Program code embodied on a computer-readable medium may be transmitted using any appropriate medium, including but not limited to wireless, wireline, optical fiber, cable, RF, etc., or any suitable combination of the foregoing. Computer program code for carrying out operations for aspects of the present arrangements may be written in any combination of one or more programming languages, including an object-oriented programming language such as Java™, Smalltalk, C++ or the like and conventional procedural programming languages, such as the “C” programming language or similar programming languages. The program code may execute entirely on the user's computer, partly on the user's computer, as a standalone software package, partly on the user's computer and partly on a remote computer, or entirely on the remote computer or server.
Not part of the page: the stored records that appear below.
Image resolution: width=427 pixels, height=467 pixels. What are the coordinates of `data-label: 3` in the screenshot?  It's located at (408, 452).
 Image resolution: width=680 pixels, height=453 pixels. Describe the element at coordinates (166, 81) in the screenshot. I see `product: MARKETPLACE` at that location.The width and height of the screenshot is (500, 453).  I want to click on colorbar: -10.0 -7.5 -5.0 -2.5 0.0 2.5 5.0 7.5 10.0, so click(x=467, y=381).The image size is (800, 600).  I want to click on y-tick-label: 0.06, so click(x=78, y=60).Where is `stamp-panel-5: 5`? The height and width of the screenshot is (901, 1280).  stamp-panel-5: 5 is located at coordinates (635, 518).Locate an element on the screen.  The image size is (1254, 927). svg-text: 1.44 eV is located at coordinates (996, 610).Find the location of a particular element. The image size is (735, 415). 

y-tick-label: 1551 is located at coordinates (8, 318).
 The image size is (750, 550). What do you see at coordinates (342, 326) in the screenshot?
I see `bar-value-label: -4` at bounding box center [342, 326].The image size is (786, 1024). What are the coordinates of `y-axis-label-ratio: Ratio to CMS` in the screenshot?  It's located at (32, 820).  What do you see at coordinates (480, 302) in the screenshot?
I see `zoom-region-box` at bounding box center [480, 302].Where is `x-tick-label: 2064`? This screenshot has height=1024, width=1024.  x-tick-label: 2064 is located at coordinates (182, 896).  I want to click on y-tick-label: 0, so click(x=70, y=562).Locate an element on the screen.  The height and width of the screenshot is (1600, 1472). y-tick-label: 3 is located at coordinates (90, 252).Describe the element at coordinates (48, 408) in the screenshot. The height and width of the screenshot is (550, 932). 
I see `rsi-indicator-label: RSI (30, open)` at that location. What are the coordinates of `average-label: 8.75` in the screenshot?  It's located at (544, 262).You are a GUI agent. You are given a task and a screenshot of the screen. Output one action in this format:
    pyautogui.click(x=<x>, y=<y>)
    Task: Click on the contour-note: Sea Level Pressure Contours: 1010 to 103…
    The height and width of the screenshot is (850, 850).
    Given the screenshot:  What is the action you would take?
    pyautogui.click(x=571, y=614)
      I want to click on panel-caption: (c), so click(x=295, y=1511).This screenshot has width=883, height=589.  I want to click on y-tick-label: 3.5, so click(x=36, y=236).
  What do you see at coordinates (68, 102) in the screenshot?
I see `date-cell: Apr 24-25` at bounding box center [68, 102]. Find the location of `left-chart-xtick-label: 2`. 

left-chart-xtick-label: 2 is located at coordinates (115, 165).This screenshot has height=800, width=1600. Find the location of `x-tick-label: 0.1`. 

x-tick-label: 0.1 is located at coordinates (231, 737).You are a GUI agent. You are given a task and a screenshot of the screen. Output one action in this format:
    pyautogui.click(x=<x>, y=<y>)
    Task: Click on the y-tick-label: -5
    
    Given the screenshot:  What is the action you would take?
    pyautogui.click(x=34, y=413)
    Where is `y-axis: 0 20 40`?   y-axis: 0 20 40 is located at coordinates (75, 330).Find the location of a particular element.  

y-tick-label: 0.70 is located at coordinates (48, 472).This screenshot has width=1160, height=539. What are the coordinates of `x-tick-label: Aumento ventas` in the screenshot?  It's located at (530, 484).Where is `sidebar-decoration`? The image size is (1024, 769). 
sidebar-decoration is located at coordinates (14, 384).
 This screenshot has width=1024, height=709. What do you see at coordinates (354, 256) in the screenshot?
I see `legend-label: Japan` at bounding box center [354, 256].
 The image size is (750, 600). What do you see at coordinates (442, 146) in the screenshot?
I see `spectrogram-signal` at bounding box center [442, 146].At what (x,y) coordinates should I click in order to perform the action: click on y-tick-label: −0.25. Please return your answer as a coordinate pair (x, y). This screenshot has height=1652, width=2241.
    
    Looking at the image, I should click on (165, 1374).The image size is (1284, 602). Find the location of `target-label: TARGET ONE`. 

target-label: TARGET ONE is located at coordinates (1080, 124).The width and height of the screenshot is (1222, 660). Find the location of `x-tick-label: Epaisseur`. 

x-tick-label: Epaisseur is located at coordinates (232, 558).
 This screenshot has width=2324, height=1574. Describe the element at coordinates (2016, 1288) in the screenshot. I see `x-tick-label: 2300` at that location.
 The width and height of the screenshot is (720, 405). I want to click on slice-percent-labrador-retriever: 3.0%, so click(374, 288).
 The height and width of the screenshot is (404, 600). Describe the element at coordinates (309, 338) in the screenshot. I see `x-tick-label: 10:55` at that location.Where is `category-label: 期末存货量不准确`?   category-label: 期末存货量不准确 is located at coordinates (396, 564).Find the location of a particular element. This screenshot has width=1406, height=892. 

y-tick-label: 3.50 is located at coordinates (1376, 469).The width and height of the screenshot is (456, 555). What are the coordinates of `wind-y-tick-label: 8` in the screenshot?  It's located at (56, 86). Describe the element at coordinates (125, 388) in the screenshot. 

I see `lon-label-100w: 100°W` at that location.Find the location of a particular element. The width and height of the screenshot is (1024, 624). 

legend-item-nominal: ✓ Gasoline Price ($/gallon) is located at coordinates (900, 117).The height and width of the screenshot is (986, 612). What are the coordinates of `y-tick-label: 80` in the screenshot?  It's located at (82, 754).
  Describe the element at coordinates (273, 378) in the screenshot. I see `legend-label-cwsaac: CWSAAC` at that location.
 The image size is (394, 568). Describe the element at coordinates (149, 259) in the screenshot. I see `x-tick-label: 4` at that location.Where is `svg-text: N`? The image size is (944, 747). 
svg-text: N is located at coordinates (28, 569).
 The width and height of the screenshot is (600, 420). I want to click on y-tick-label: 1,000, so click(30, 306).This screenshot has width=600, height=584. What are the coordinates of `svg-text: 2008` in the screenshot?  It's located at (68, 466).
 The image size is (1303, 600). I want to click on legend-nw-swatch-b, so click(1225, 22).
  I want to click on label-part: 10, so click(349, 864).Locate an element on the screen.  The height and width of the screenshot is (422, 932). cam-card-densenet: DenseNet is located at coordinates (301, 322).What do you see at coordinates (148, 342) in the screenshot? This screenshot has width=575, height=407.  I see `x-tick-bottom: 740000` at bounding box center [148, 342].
In the latter scenario, the remote computer may be connected to the user's computer through any type of network, including a local area network (LAN) or a wide area network (WAN), or the connection may be made to an external computer (for example, through the Internet using an Internet Service Provider).

The terms “a” and “an,” as used herein, are defined as one or more than one. The term “plurality,” as used herein, is defined as two or more than two. The term “another,” as used herein, is defined as at least a second or more. The terms “including” and/or “having,” as used herein, are defined as comprising (i.e., open language). The phrase “at least one of . . . and . . . ” as used herein refers to and encompasses any and all possible combinations of one or more of the associated listed items. As an example, the phrase “at least one of A, B, and C” includes A only, B only, C only, or any combination thereof (e.g., AB, AC, BC or ABC).

Aspects herein can be embodied in other forms without departing from the spirit or essential attributes thereof. Accordingly, reference should be made to the following claims, rather than to the foregoing specification, as indicating the scope hereof.